> The main reason scientists have historically been resistant to using Bayesian inference instead is that they are afraid of being accused of subjectivity. The prior probabilities required for Bayes’ rule feel like an unseemly breach of scientific ethics. Where do these priors come from?
It's not just "being afraid"; the problem is that random guessing (of priors) is not a reasonable replacement for science.
Bayes' rule is great if you can find a reasonable justification for a prior. Bayes is widely used for decision-making (for example), where you need an answer quickly & you aren't trying to make general scientific claims. But if you can't find a justifiable prior in a scientific work, using Bayes' rule just replaces one statistical fallacy for another one. After all, Bayes' rule will give nonsense answers if you give it a nonsense prior!
Bayes' rule is a great tool in many circumstances! But it has a great weakness: it requires a prior. That doesn't make it useless; few tools are useful in all circumstances. But requiring "everyone to use Bayes' rule, even though we have no reasonable way to find a good estimate of the priors," is unlikely to ever happen (and rightly so). The article rightly points out a serious problem with the typical application of statistics, but there needs to be a better justification for priors than is suggested in this article.
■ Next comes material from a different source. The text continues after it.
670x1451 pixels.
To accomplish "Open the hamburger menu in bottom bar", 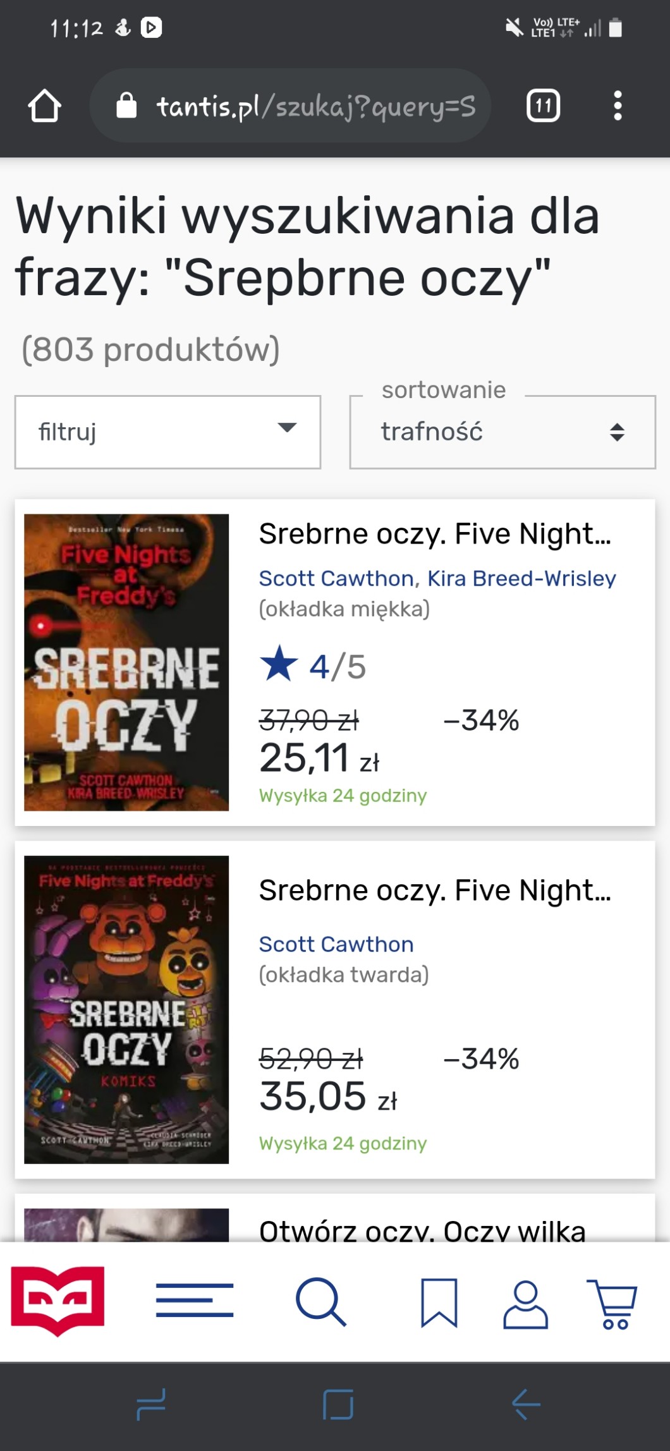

I could imagine systemic worldwide ways to deal with this. For example, perhaps the scientific community could allow people to propose initial priors, and then allow multiple different papers to improve the estimation of the probability over time. But that would require much more than articles repeatedly saying "there's no serious problem with priors"; having a justifiable way to estimate and update priors is the fundamental problem with Bayesian analysis in the scientific community.